STM32F7xx/STM32F4xx: SPI3 RXNE is erroneously set after enabling the peripheral
We encountered an issue with the SPI3 peripheral on F4xx and F7xx series chips where the RXNE bit of the status register would be set right after enabling the SPI peripheral after re-configuring it.
This is clearly impossible as no transaction is performed at that time yet, and reading the DR further proves it: random data is read. We have reasons to believe this is a hardware bug. No other SPI peripheral exhibits this behavior, this only happens for SPI3.
We always use the SPI peripheral in 8 bit frame mode, with software slave management and with various clock divider settings (which do not affect the behavior).
We have always made the assumption that RXNE should be `0` at the beginning of a transaction, more so because we empty the RX queue at the end of each transaction. We placed an `assert((SPIx->SR & SPI_SR_RXNE) == 0)` at the beginning of the transaction code, to enforce this assumption.
We started to notice random reboots of our boards, when running code compiled in debug mode. We later realized that the above assertion was getting triggered by our sensors' code. That's when we decided to take the issue seriously and look into it.
We have found a reliable way to trigger the erroneous behavior on F7xx chips:
- Configure the SPI3 peripheral to CPOL = 0, CPHA = 0 (mode 0)
- Perform a transaction (write followed by read). E.g. retrieve a sample from a sensor
- Re-configure the SPI3 peripheral to CPOL = 1, CPHA = 1 (mode 3)
- After enabling the SPI3 peripheral the SR register holds the value `0x203` (RXNE flag set, FRLVL set to 1/4)

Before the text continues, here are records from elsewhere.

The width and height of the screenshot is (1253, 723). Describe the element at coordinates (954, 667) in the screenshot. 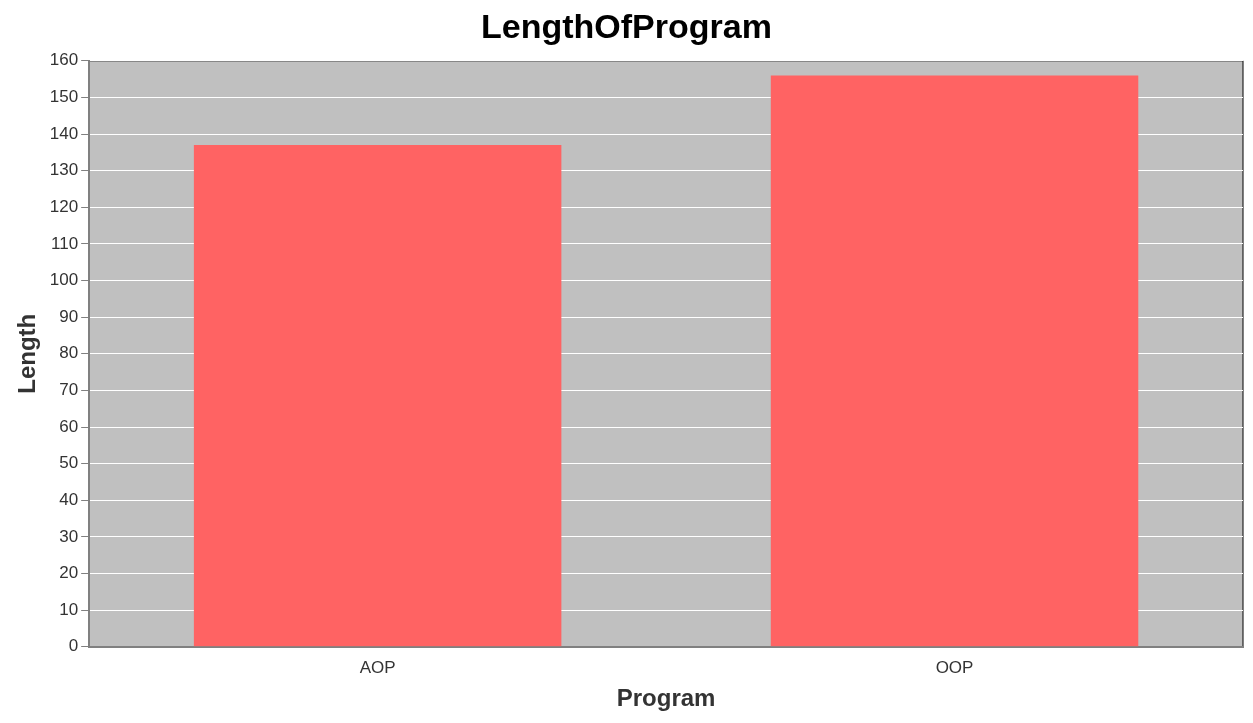

I see `x-tick-label: OOP` at that location.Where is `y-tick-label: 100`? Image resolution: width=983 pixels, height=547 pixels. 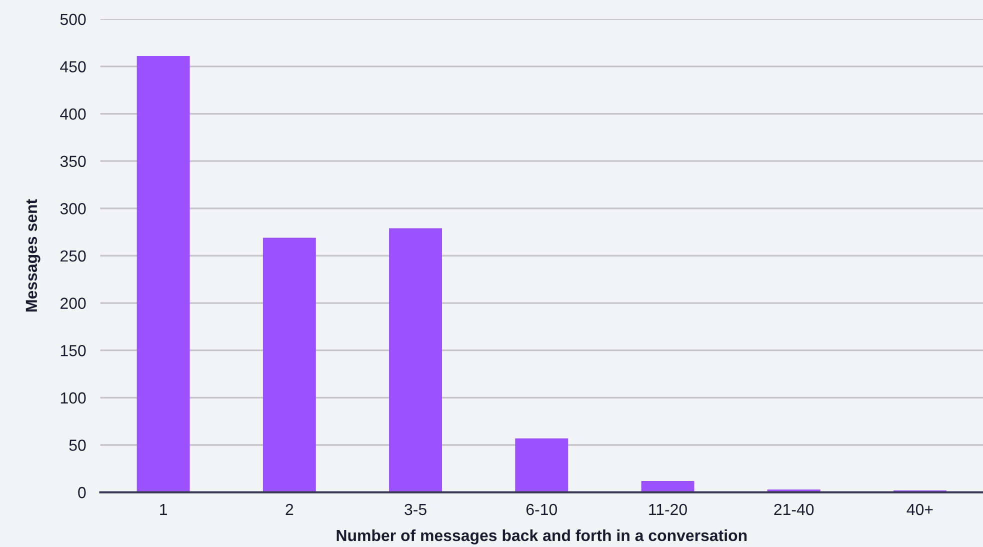
y-tick-label: 100 is located at coordinates (73, 398).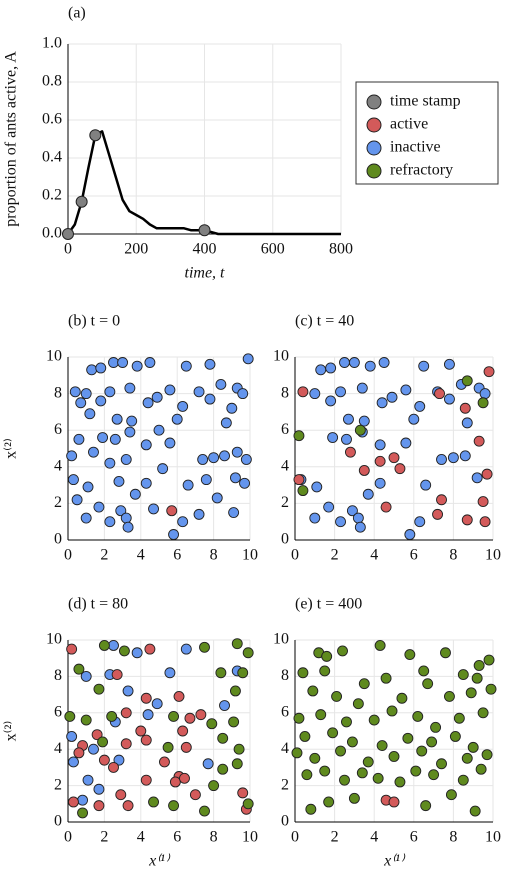 This screenshot has height=877, width=511. Describe the element at coordinates (12, 139) in the screenshot. I see `y-axis-label: proportion of ants active, A` at that location.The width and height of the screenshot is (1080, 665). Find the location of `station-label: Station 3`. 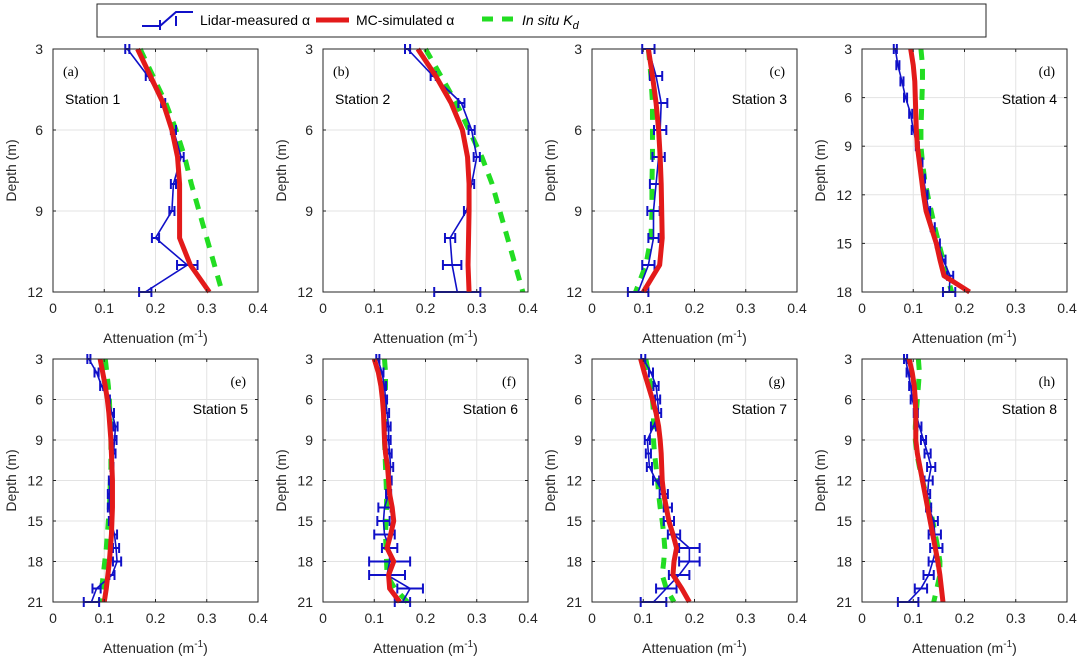

station-label: Station 3 is located at coordinates (760, 99).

We've had the assertion trigger for F4xx chips as well, although rarely. The above steps do not seem to work on F4xx chips.

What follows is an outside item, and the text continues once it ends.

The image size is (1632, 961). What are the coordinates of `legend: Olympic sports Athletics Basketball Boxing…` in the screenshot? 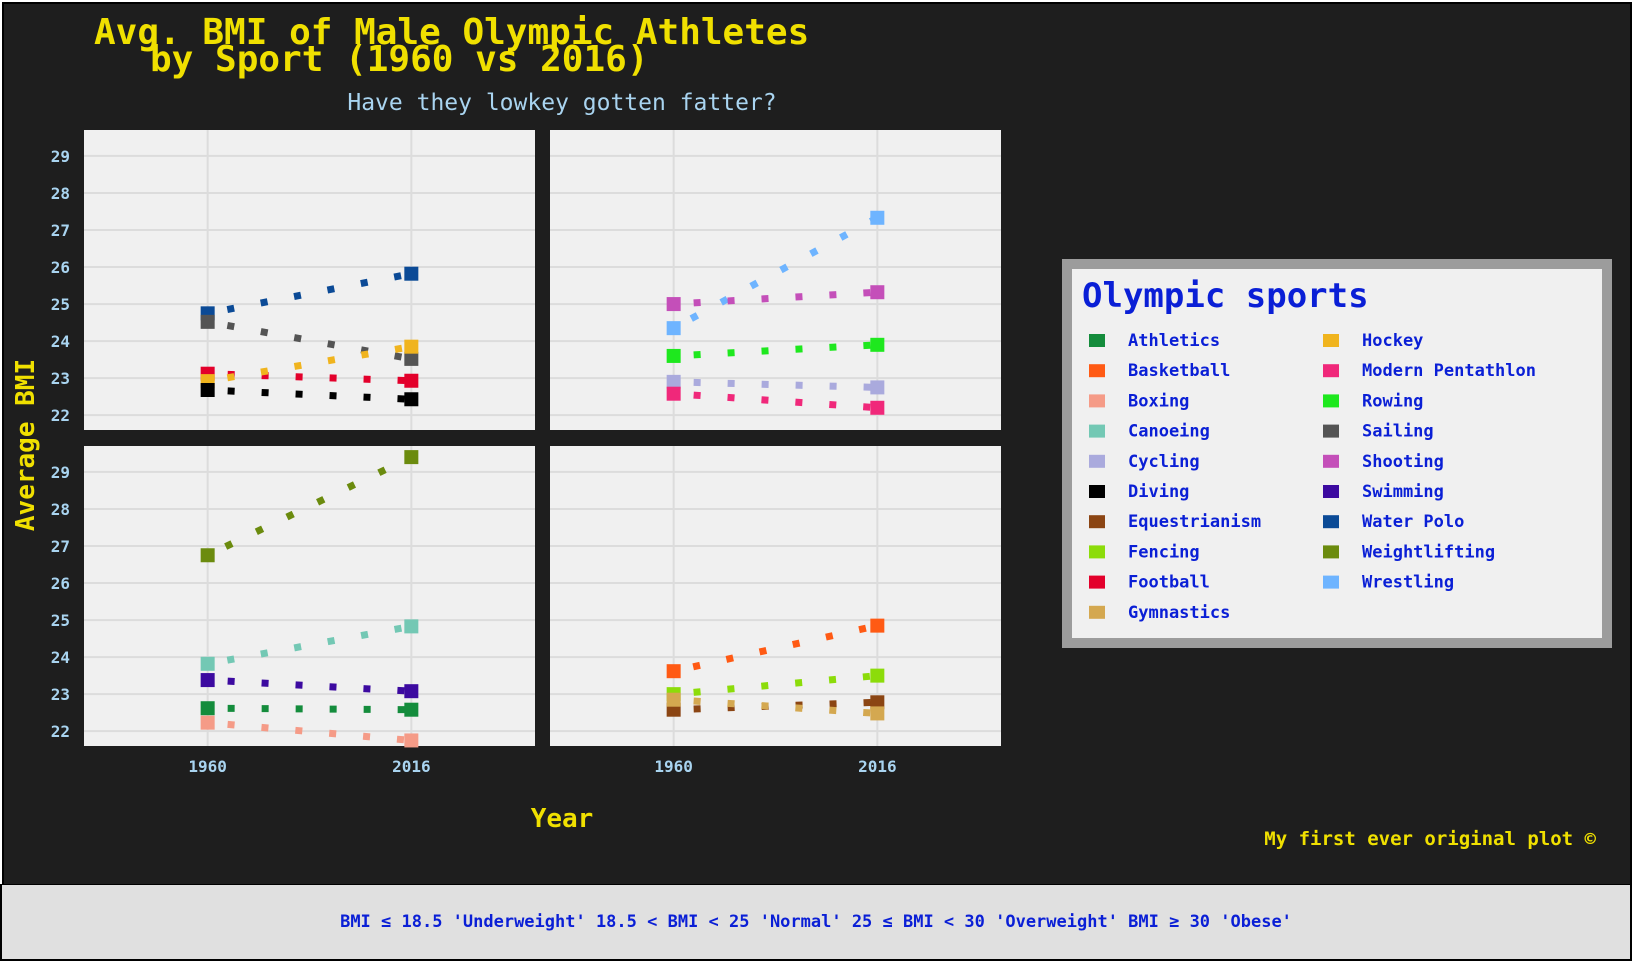 It's located at (1337, 454).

We have ensured that the steps we perform when reconfiguring the SPI peripheral follow the directions from the user manual and the programming manual.
We have been successful in reproducing the issue with the official HAL libraries, the behavior is exactly the same. This effectively rules out a bad implementation of the SPI driver on our side.
Stepping through the HAL code with a debugger shows that the SR register holds the `0x203` value after enabling the SPI peripheral, just like in our driver. Because of how the HAL functions are implemented, the RXNE flag is never checked when transmitting, and the RX queue is flushed afterwards, so the error is never checked nor caught.
We have opened an internal issue, where you can find our code and our proposed workaround to this issue: https://git.skywarder.eu/avn/swd/skyward-boardcore/-/merge_requests/235
I have attached a minimal entrypoint that is able to reproduce the issue. The entrypoint was developed for a STM32F767ZI Nucleo development board. Note that no sensor is required to trigger the bug, only the board alone.